▶ _GOAL OF THE EXERCISE_
Produce an exact copy of all the data below, dropping every image.

▶ _AVAILABLE DATA_
───
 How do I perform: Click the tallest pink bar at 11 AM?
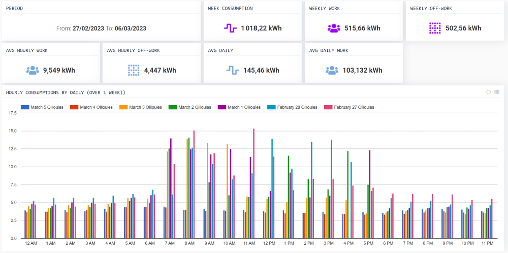point(254,183)
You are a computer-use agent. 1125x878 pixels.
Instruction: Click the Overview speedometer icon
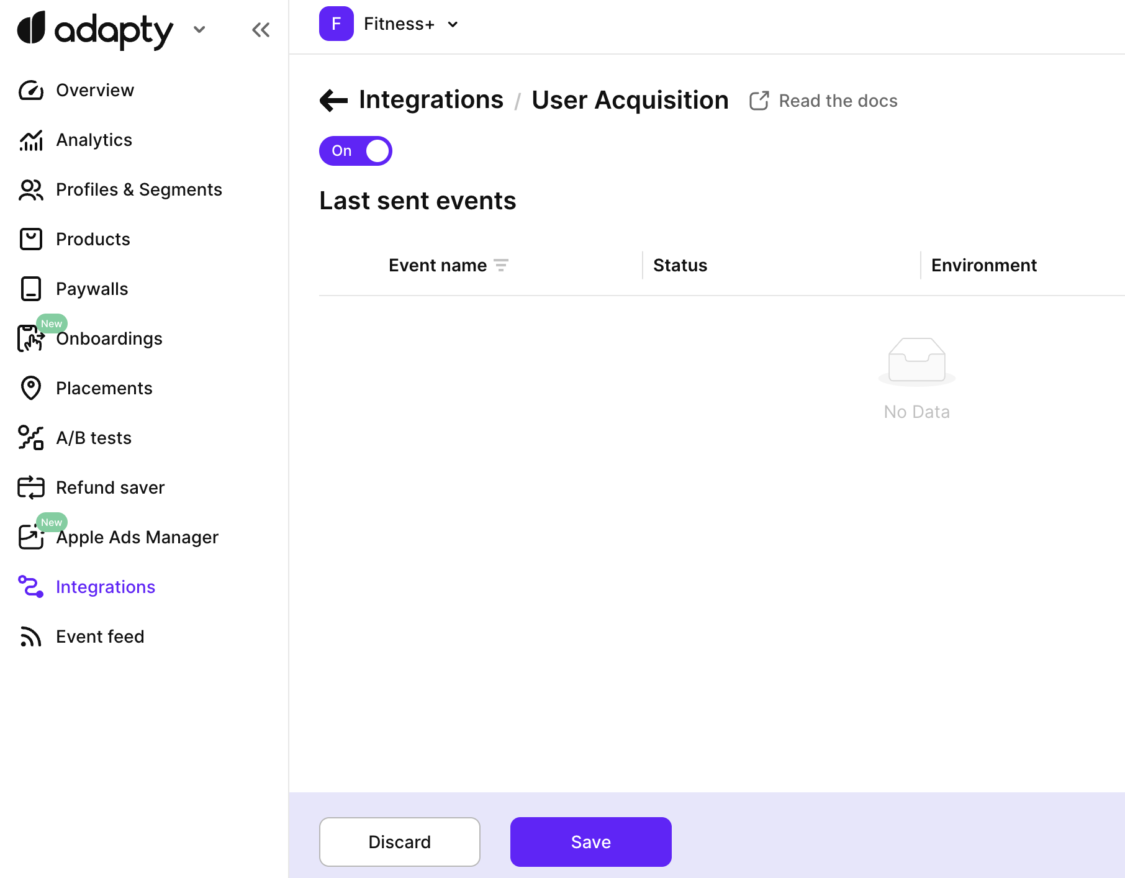[x=30, y=91]
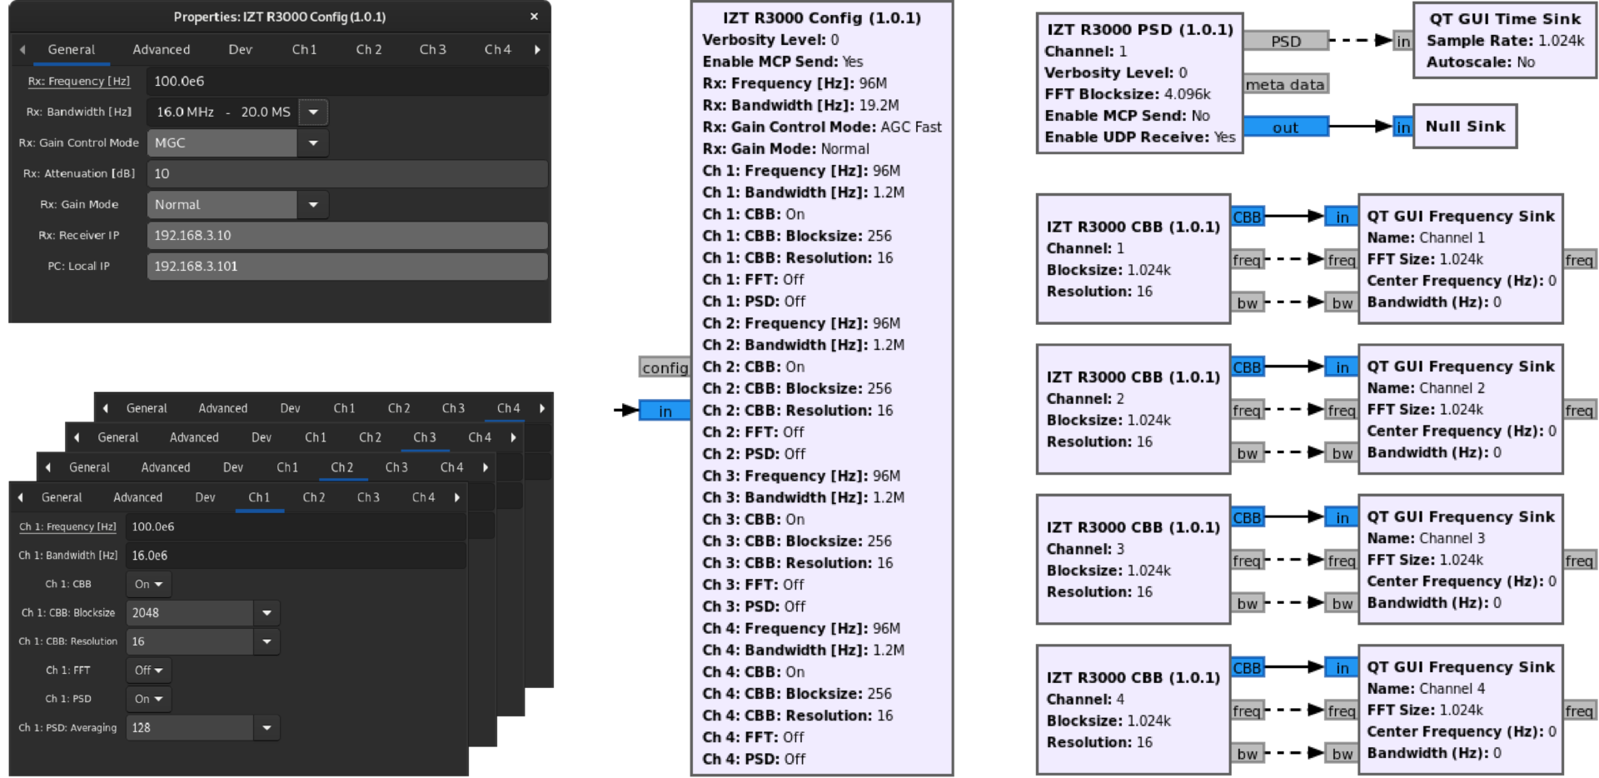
───
▶ _EXERCISE ANSWER_
 How do I perform: Click the tallest pink bar at 11 AM?
point(254,183)
You are a computer-use agent. 1125x878 pixels.
Instruction: Click the Overview speedometer icon
[x=30, y=91]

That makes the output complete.